A cantata commissioned by a Holocaust-related organization called Music of Remembrance, [is] based on the poetry of a Polish cabaret performer named Pola Braun, who had been imprisoned in the Warsaw ghetto (along with pianist Wladyslav Szpilman, whose story was told in the film
The Pianist) and, later, in the concentration camp at Majdanek, where she eventually perished while still in her early thirties. Pasatieri composed the work in 2003, and it had its premiere in Seattle in May 2004, with the same performers appearing here. Although it is scored for soprano and chamber ensemble, I refer to the work as a cantata, rather than a song cycle, because only six poems are set, with six additional sections that are purely instrumental,Read more the entirety totaling some 70 minutes. The instrumental ensemble comprises woodwind quartet, string quintet, trumpet, harp, and piano.
The style of the work is essentially the lyrical, unabashed neo-Romanticism that has been Pasatieri’s mode of expression all along, with little suggestion of Hebraic inflection, aside from the prevalent use of minor-key tonality. The song settings are spread unevenly throughout the work, so, for example, at one point there are three consecutive instrumental sections. These instrumental portions reflect motivic interrelationships with the vocal sections, and seem to be abstract elaborations of mood. The poems, sung in English translation, begin with reflections on the contempt in which Jews have been held, and move on to a nostalgic longing for home, and the universal suffering of mothers who lose their sons to violence; the work culminates in the dread of inevitable doom, the inconsequentiality of the individual in the face of mass annihilation, and the senseless refusal to give up hope.
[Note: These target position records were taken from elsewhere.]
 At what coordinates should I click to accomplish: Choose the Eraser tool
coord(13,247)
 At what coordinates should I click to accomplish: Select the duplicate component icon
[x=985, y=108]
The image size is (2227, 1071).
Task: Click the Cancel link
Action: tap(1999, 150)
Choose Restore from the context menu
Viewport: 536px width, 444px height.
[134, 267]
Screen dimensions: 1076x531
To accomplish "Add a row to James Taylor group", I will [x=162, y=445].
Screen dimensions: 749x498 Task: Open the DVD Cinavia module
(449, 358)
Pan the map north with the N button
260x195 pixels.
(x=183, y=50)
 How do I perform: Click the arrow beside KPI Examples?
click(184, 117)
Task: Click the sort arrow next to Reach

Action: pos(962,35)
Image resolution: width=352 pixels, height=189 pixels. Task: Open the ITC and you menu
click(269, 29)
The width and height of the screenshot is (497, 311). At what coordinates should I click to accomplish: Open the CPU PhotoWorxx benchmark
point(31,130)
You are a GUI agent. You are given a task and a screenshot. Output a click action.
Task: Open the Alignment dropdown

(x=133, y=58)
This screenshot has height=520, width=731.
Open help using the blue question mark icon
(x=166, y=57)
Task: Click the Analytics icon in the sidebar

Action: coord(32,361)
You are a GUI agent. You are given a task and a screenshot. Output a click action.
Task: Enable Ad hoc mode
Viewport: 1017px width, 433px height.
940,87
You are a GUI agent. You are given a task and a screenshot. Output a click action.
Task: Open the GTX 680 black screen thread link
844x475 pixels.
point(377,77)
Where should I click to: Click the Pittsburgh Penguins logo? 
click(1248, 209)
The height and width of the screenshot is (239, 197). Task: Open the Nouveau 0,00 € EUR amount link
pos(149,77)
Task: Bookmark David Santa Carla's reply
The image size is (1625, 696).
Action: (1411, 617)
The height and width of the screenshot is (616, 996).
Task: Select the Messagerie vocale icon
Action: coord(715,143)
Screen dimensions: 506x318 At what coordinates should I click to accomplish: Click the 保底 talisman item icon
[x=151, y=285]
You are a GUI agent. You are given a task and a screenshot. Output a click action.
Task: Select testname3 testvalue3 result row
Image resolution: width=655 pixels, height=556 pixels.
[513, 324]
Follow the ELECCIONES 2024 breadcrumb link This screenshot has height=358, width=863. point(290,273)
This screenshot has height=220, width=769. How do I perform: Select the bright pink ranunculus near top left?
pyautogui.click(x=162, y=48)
Individually, the sections are quite appealing, displaying the composer’s characteristic insinuations of motifs into one’s consciousness—the five-minute Lento that precedes the final long section is an especially beautiful example. But taken as a whole, this very large work gives many indications of over-extension, so that the whole seems a good deal less than the sum of its parts. One has the impression of an attempt to turn one original concept into something else, and, without knowing much about the genesis of the work, one can only guess: for example, perhaps a request to turn what was originally a much shorter cycle of six songs into something larger, but without utilizing greater performing forces. In any case, a work of this dimension, and dealing with subject matter so extreme in its tragic brutality, would seem to require a deeper and broader range of expression. Instead, the work remains largely confined to a tone of mournful melancholia—more in keeping with romantic disappointment, say, than imminent genocide. I suppose that one might say in defense, we’ve had the large-scale treatment in movies like
Schindler’s List, The Sorrow and the Pity, and music like Pergament’s
The Jewish Song and some of the pieces actually composed in the concentration camps. This, one might argue, is more intimate—one woman’s reflections. But if so, this one woman exhibits a rather restricted emotional range.
The performance is generally quite good: The instrumentalists are largely members of the Seattle Symphony, and the participation of someone as distinguished as Jane Eaglen is a coup of which most composers can only dream. Yet, in truth, her huge voice at times overpowers the intimacy of the music and, at others, is even a bit harsh. Then there is the matter of Pasatieri’s orchestration, which many commentators—myself included—have considered the major weakness of his operas—a stridency that might be attributed to overly close spacing of harmony and the misguided use of the trumpet as a lyrical voice. But I think that Pasatieri’s apparent success as a commercial orchestrator can be taken as evidence that he knows what he is doing, and for some reason intends the orchestral effects he creates.
Letter to Warsaw can be seen as an ambitious if flawed entry of some significance in the gradually dwindling succession of traditionally neo-Romantic-styled works as we move further into the 21st century.